PhD Thesis Review on
Pattern Analysis of Chlorophyll Fluorescence Signals
by Marius Cosmin CODREA
"Pattern Analysis of Chlorophyll Fluorescence Signals" was elaborated by Marius Cosmin CODREA in the Turku Centre of Computer Science, and presented for public criticism in Auditorium DataCity,
on the 24th of May 2006, with the permission of the Faculty of Mathematics and Natural Science of the University of Turku.
The thesis's main objectives are to plant species identification, and the fruit quality assessment relies on the chlorophyll fluorescence phenomenon that occurs in all chlorophyll containing material.
The author uses quantitative methods in order to optimize the features to be used for classification by designing and testing a particular form in a selection method. The technique is a non-destructive one, based on the reflectance imaging, observation of pre-symptomatic disorders before defect on the peal of fruit become visible for human eye.
An algorithm is proposed for filling region in digital images. The developed researches indicate the potential of the method as a practical tool for automatic fruit sorting, based on the visual inspection tasks like defect detection.

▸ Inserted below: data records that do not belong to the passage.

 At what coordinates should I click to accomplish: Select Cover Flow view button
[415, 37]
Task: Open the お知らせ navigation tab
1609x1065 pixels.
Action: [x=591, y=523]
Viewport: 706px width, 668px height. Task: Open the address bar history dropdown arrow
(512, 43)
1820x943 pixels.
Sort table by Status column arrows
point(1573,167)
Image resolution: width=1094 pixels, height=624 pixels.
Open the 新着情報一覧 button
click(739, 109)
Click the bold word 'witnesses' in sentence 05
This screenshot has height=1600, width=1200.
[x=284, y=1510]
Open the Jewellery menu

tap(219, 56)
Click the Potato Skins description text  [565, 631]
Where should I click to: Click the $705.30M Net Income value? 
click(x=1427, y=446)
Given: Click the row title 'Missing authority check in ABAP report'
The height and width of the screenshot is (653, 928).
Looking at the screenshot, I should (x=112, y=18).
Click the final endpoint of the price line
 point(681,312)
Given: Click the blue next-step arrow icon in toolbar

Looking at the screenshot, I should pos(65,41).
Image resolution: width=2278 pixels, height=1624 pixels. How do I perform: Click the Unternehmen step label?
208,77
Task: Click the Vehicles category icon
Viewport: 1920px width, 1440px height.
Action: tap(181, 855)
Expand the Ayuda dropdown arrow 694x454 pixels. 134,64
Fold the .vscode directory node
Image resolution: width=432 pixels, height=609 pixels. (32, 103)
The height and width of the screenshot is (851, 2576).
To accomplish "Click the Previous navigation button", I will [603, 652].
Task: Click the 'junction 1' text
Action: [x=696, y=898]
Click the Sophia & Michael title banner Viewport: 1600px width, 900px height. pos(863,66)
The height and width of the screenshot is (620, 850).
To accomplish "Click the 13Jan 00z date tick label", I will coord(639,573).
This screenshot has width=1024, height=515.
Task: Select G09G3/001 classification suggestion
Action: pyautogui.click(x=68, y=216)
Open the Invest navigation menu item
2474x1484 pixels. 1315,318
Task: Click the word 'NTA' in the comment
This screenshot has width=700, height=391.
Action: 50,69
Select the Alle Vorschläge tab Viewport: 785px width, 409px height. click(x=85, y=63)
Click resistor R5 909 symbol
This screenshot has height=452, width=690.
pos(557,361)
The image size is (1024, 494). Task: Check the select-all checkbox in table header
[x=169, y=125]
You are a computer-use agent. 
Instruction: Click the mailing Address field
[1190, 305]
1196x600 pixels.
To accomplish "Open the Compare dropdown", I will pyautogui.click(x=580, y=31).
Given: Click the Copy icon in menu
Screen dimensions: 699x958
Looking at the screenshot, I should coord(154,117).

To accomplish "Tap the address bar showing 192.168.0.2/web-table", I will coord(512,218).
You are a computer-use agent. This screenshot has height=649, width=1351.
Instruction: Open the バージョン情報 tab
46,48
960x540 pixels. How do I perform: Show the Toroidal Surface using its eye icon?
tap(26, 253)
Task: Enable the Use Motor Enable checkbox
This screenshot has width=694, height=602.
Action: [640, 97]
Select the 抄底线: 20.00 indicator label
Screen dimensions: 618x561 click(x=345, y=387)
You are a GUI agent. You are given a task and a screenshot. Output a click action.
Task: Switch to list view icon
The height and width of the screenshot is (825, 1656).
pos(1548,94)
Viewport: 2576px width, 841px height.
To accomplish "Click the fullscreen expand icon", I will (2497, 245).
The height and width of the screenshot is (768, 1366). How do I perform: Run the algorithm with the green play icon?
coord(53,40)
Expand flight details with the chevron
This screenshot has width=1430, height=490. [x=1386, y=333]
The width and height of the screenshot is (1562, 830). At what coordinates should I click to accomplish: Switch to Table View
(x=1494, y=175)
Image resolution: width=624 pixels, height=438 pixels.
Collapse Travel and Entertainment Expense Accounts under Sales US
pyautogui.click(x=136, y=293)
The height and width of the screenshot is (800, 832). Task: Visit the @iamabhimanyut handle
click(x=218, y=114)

The authors' researches are based on the results of the original experiments published in the following papers:
- Feature Learning With A Genetic Algorithm For Fluorescence Fingerprinting Of Plant Species
- Genetic Feature Learning Algorithm For Fluorescence Fingerprinting Of Plants
- On The Robustness Of Fluorescence Fingerprinting Of Plants
- Classifying Apples By The Means Of Fluorescence Imaging
- Classification Of Apples according To Physiological Status Measured By Fluorescence Imaging
- An Algorithm For contour-based region filling.
The structure of the thesis includes a first part SYNOPSIS and a second part PUBLICATION REPRINTS.
The introduction presents details about plant species identification and fruit quality control. A special chapter is dedicated to the chlorophyll a fluorescence, and the author presents chlorophyll fluorescence induction and fluorescence imaging problems.
Marius Cosmin CODREA reserves a large area to the methodological background, and to the special details on basic concept in pattern recognition and feature selection.
Outline of the thesis includes the main author research results on the plant fluorescence fingerprinting, fruit quality control and plant species identification.
The bibliography contains 117 titles, books, papers and presentation in conferences proceedings.
The author has oriented his researches to new techniques and methods based on the neural networks, genetics algorithms, and fuzzy classification methods.
The experimental results use the representative data set, and the tests validate the entire hypothesis and the models built by author.
There are taken into consideration four quality levels: very good, good, bad, very bad, and are defined modalities to establish the affiliation to one of these classes.
Marius Cosmin CODREA makes a comparative analysis of two classification techniques - neural network and k-NN - using the same lots of products according to fluorescence. Using a performance criteria, accepted to be representative, it is established when each of the two methods can be used. The algorithms used for processing images, in order to obtain a classification, give the possibility to calculate a regularity coefficient using data that describes size, perimeter, circularity, elongation and localization.
The thesis includes the original and valorous results of a young researcher and it is a mark for his future as a scientist.